Strategic plans; balanced scorecard measures for not-for-profit entity You have been invited by a classmate to help found a new not-fo
Strategic plans; balanced scorecard measures for not-for-profit entity
You have been invited by a classmate to help found a new not-for-profit organisation named Students Care. The organisation’s purpose is to provide scholarship money for children in Africa who have become orphans because of the AIDS epidemic. The organisation will operate only on campus, and the target donors are students. Suppose a wealthy businesswoman has offered to coordinate distribution of the scholarship funds to needy students, but wants to see a business plan for the organisation that describes the organisational vision and lists the core competencies, strategies, and operating plans.
Required
(a) Explain what each item on businesswoman’s list means. For each item, provide a possible example for Students Care.

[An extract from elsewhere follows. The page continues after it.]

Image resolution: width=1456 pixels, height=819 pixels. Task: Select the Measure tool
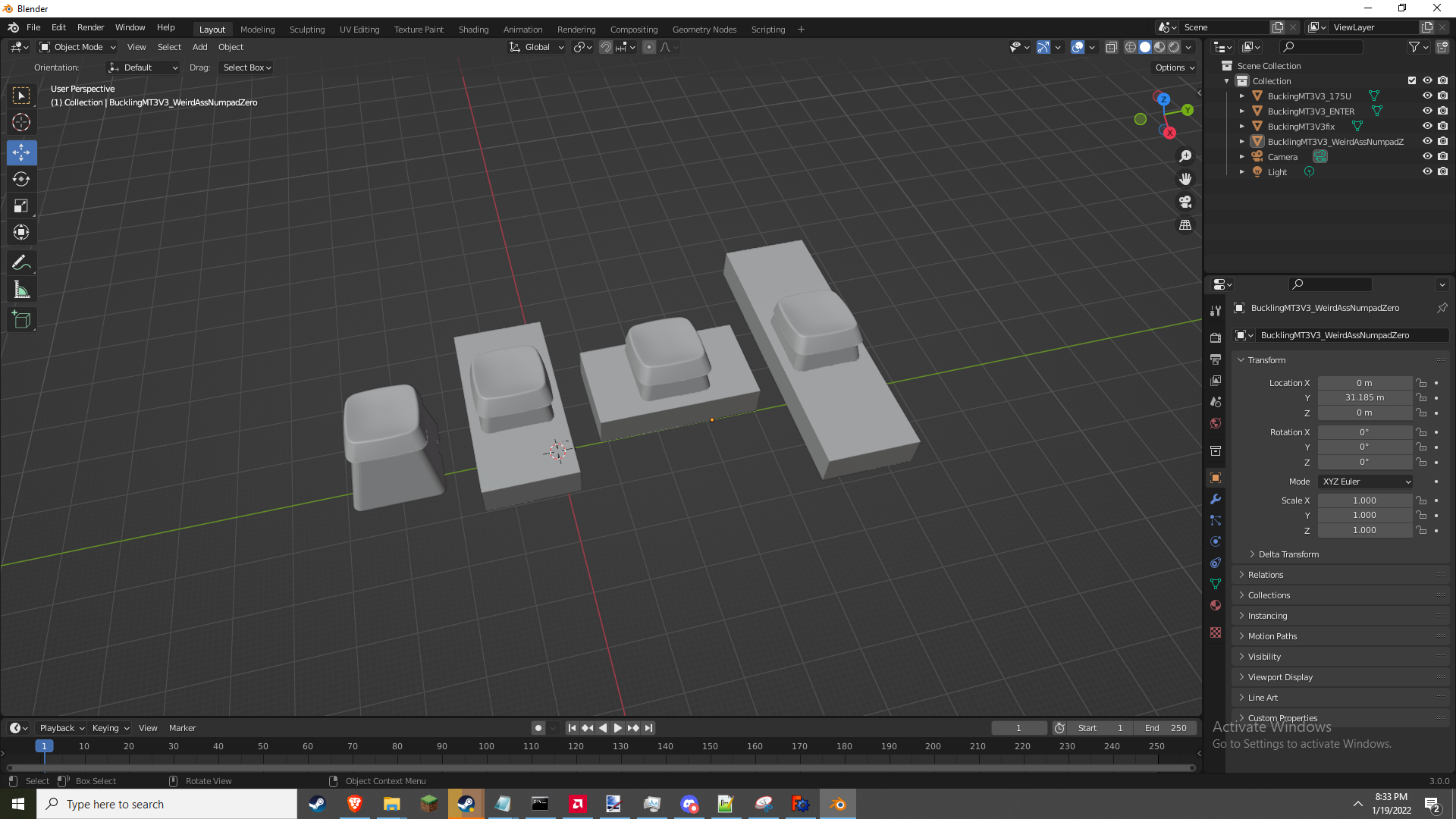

(b) Consider the perspective of internal business processes. Your classmate wants to measure the number of hours per week that volunteers spend collecting donations, but you believe it should be dollars collected per volunteer hour spent in collection, measured on a weekly basis. Give one advantage and one disadvantage for each measure.
(c) You have had difficulty determining a measure of learning and growth, but a campus association recently organised a series of short workshops on improving student fundraising activities, as well as other aspects of governing student entities. Discuss the advantages and disadvantages of using the number of Students Care volunteers attending workshops as a measure for this perspective.
(d) Outline how the use of a strategy map might have been useful in the balanced scorecard process.